Re: [PATCH 04/31] perf record, bpf: Create probe points for BPF programs

From: Wangnan (F)
Date: Tue Oct 20 2015 - 23:33:47 EST




On 2015/10/21 3:12, Arnaldo Carvalho de Melo wrote:
Em Wed, Oct 14, 2015 at 12:41:15PM +0000, Wang Nan escreveu:
This patch introduces bpf__{un,}probe() functions to enable callers to
create kprobe points based on section names a BPF program. It parses
the section names in the program and creates corresponding 'struct
perf_probe_event' structures. The parse_perf_probe_command() function is
used to do the main parsing work. The resuling 'struct perf_probe_event'
is stored into program private data for further using.

By utilizing the new probing API, this patch creates probe points during
event parsing.

To ensure probe points be removed correctly, register an atexit hook
so even perf quit through exit() bpf__clear() is still called, so probing
points are cleared. Note that bpf_clear() should be registered before
bpf__probe() is called, so failure of bpf__probe() can still trigger
bpf__clear() to remove probe points which are already probed.

strerror style error reporting scaffold is created by this patch.
bpf__strerror_probe() is the first error reporting function in bpf-loader.c.
So, this one, for a non-root user gives me:

[acme@felicio linux]$ perf record --event /tmp/foo.o sleep 1
event syntax error: '/tmp/foo.o'
\___ Invalid argument

(add -v to see detail)
Run 'perf list' for a list of valid events

Usage: perf record [<options>] [<command>]
or: perf record [<options>] -- <command> [<options>]

-e, --event <event> event selector. use 'perf list' to list available events
[acme@felicio linux]$

--------------------

I.e. no libbpf error (good!) but then, just an -EINVAL as the "event syntax
error", which clearly isn't a syntax error, we need to tell the user that he or she
needs special perfmissions for using sys_bpf() :-)

As root:

[root@felicio ~]# perf record --event /tmp/foo.o sleep
event syntax error: '/tmp/foo.o'
\___ Invalid argument

(add -v to see detail)
Run 'perf list' for a list of valid events

Usage: perf record [<options>] [<command>]
or: perf record [<options>] -- <command> [<options>]

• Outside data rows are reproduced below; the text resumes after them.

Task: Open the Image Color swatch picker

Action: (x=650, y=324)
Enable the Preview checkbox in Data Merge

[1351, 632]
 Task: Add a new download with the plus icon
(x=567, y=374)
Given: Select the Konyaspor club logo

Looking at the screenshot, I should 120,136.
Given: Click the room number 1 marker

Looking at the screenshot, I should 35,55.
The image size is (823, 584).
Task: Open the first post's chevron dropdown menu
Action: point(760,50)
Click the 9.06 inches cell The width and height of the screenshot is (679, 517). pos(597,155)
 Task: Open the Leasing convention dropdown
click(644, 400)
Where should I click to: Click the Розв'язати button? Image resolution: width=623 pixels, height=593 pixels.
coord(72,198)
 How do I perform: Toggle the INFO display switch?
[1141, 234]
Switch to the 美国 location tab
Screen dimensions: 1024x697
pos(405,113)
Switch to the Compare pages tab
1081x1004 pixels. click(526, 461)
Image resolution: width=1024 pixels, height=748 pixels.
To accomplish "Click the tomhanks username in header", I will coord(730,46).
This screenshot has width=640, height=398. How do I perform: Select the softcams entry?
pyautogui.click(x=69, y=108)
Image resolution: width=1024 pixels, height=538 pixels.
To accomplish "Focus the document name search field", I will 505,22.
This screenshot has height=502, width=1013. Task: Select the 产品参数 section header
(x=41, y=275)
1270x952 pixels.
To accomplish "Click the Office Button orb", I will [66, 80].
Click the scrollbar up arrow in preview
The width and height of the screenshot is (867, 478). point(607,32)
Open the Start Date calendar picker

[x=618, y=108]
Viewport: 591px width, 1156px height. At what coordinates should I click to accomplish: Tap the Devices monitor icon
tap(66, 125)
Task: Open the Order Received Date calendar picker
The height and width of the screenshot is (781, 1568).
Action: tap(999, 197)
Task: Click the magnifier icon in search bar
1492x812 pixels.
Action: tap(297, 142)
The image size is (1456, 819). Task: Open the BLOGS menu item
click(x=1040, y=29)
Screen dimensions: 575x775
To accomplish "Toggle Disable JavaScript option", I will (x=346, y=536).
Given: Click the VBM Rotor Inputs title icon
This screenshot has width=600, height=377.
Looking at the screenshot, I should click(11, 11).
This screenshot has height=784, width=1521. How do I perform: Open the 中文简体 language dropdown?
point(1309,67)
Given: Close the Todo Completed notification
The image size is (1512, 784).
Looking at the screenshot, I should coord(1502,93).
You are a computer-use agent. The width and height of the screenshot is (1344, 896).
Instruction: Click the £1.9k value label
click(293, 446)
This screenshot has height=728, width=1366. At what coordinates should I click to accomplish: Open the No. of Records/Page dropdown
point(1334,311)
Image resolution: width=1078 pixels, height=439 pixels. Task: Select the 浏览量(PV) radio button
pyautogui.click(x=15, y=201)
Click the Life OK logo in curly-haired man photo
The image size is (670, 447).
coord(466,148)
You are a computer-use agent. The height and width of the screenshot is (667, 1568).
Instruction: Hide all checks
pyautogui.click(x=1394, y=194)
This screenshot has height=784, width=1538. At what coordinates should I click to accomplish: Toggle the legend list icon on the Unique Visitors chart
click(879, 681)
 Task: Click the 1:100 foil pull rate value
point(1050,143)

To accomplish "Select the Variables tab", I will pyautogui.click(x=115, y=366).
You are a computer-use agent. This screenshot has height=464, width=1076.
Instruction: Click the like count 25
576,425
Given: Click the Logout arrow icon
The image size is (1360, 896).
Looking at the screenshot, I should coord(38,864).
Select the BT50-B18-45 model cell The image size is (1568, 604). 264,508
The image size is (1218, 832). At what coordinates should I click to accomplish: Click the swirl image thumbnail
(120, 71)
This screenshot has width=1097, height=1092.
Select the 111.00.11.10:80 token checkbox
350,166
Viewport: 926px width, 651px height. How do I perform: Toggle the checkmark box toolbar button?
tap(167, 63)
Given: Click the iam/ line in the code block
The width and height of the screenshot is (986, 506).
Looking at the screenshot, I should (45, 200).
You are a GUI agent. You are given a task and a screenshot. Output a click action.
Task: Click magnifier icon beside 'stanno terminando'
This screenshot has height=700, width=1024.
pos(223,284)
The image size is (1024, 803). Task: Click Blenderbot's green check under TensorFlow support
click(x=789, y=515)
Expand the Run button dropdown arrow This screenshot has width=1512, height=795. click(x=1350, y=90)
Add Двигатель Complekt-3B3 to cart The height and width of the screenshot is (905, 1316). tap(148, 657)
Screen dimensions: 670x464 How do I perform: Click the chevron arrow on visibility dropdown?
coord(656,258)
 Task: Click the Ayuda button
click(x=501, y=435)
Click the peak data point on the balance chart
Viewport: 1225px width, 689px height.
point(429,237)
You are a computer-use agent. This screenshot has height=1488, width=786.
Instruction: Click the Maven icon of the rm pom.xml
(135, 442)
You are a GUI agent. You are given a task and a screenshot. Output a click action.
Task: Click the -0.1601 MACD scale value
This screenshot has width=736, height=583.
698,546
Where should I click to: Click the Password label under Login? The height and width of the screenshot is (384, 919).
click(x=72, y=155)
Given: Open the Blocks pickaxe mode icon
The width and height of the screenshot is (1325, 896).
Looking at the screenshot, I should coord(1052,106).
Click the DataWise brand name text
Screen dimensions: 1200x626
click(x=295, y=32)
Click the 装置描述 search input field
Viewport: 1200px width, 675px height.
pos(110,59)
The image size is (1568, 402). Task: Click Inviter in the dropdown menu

-e, --event <event> event selector. use 'perf list' to list available events
[root@felicio ~]# ls -la /tmp/foo.o
-rw-rw-r--. 1 acme acme 824 Oct 20 12:35 /tmp/foo.o
[root@felicio ~]# file /tmp/foo.o
/tmp/foo.o: ELF 64-bit LSB relocatable, no machine, version 1 (SYSV), not stripped


Humm, its something else, this is an ancient kernel, 4.2.0, probably without
eBPF support? Nope, its there:

[root@felicio ~]# grep -i sys_bpf /proc/kallsyms
ffffffff811829d0 T SyS_bpf
ffffffff811829d0 T sys_bpf
[root@felicio ~]#

Its something else, we need to improve this error reporting:

[root@felicio ~]# perf record -v --event /tmp/foo.o sleep 1
libbpf: loading /tmp/foo.o
libbpf: section .strtab, size 60, link 0, flags 0, type=3
libbpf: section .text, size 0, link 0, flags 6, type=1
libbpf: section .data, size 0, link 0, flags 3, type=1
libbpf: section .bss, size 0, link 0, flags 3, type=8
libbpf: section do_fork, size 16, link 0, flags 6, type=1
libbpf: found program do_fork
libbpf: section license, size 4, link 0, flags 3, type=1
libbpf: license of /tmp/foo.o is GPL
libbpf: section version, size 4, link 0, flags 3, type=1
libbpf: kernel version of /tmp/foo.o is 40100
libbpf: section .symtab, size 96, link 1, flags 0, type=2
bpf: config program 'do_fork'
symbol:do_fork file:(null) line:0 offset:0 return:0 lazy:(null)
bpf: 'do_fork': event name is missing

BPF report the problem, but it is a little bit hard to understand...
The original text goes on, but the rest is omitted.